Exercise objective -> Which lines of the material hold the word "more"? Copy each one.

Provided records ->

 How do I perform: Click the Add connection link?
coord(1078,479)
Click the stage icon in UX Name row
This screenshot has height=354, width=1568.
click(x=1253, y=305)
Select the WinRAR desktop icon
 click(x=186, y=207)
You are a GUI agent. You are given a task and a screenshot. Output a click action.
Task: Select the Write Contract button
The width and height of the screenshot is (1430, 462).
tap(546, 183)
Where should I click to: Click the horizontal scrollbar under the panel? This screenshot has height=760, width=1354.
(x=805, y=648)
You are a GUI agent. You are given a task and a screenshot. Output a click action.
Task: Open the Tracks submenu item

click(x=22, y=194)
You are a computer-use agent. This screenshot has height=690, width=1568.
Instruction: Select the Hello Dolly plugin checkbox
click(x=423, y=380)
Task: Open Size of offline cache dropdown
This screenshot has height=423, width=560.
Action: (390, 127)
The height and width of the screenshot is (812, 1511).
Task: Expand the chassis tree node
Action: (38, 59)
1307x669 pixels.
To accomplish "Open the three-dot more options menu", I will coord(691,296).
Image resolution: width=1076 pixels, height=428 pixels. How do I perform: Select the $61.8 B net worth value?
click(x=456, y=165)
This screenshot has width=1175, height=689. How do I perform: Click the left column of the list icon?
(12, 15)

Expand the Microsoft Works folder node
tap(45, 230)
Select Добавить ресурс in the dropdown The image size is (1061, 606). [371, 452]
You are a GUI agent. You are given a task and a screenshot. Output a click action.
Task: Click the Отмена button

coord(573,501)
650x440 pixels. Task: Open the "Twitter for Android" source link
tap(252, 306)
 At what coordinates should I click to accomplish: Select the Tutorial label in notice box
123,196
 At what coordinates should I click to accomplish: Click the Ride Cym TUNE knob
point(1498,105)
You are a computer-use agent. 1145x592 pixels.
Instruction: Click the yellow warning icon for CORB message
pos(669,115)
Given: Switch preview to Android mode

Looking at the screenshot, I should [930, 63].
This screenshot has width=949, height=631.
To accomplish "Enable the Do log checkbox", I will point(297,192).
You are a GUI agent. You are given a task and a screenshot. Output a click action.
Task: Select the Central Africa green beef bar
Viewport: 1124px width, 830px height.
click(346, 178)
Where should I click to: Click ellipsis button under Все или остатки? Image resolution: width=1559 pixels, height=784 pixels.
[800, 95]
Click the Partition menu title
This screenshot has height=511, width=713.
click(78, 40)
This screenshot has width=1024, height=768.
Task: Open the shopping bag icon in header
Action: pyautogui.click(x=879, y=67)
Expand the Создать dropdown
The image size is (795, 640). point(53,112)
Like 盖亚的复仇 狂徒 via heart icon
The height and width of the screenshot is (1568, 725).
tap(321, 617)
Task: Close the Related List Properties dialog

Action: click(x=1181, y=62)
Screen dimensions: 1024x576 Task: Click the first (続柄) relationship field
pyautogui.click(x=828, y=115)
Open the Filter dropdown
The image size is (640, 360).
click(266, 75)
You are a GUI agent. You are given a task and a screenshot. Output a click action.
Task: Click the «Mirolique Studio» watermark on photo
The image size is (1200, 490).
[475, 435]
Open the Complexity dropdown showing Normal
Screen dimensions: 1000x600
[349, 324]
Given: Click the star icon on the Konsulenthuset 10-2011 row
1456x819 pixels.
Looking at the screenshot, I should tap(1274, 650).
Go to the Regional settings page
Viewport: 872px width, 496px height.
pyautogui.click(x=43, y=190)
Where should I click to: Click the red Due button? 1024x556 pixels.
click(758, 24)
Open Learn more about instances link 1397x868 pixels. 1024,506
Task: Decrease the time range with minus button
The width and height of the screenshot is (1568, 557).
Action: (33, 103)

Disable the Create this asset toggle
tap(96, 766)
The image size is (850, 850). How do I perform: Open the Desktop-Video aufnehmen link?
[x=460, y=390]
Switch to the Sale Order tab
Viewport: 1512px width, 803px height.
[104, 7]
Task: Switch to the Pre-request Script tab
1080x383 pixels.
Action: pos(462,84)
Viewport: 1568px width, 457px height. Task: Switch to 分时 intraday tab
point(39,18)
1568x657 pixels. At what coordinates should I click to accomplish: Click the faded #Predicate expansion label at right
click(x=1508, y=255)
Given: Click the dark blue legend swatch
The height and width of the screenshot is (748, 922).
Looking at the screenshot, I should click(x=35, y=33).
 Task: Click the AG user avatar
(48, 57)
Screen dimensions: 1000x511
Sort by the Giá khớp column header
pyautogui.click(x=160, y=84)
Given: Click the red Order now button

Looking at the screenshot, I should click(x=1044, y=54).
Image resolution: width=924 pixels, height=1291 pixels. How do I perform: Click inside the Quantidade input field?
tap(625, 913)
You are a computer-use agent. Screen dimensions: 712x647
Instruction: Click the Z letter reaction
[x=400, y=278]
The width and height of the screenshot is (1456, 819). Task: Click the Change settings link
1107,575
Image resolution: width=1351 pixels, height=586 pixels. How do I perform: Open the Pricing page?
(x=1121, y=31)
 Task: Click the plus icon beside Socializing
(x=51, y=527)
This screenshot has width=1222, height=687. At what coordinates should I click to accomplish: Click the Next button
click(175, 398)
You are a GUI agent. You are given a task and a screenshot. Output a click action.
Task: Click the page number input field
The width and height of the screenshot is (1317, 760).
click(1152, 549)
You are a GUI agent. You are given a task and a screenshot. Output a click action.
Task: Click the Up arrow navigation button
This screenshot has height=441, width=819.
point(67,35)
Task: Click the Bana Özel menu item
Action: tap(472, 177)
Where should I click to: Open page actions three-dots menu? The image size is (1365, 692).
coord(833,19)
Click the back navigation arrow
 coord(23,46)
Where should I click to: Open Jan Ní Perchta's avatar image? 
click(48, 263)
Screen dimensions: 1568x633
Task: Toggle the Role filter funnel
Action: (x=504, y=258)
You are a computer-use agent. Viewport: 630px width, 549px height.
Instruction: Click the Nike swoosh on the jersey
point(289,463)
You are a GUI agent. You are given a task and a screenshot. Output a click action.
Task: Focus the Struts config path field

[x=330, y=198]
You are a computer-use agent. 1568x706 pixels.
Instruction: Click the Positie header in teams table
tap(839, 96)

Solution to this exercise ->
To accomplish "Open the three-dot more options menu", I will coord(691,296).
Open Learn more about instances link 1397x868 pixels. 1024,506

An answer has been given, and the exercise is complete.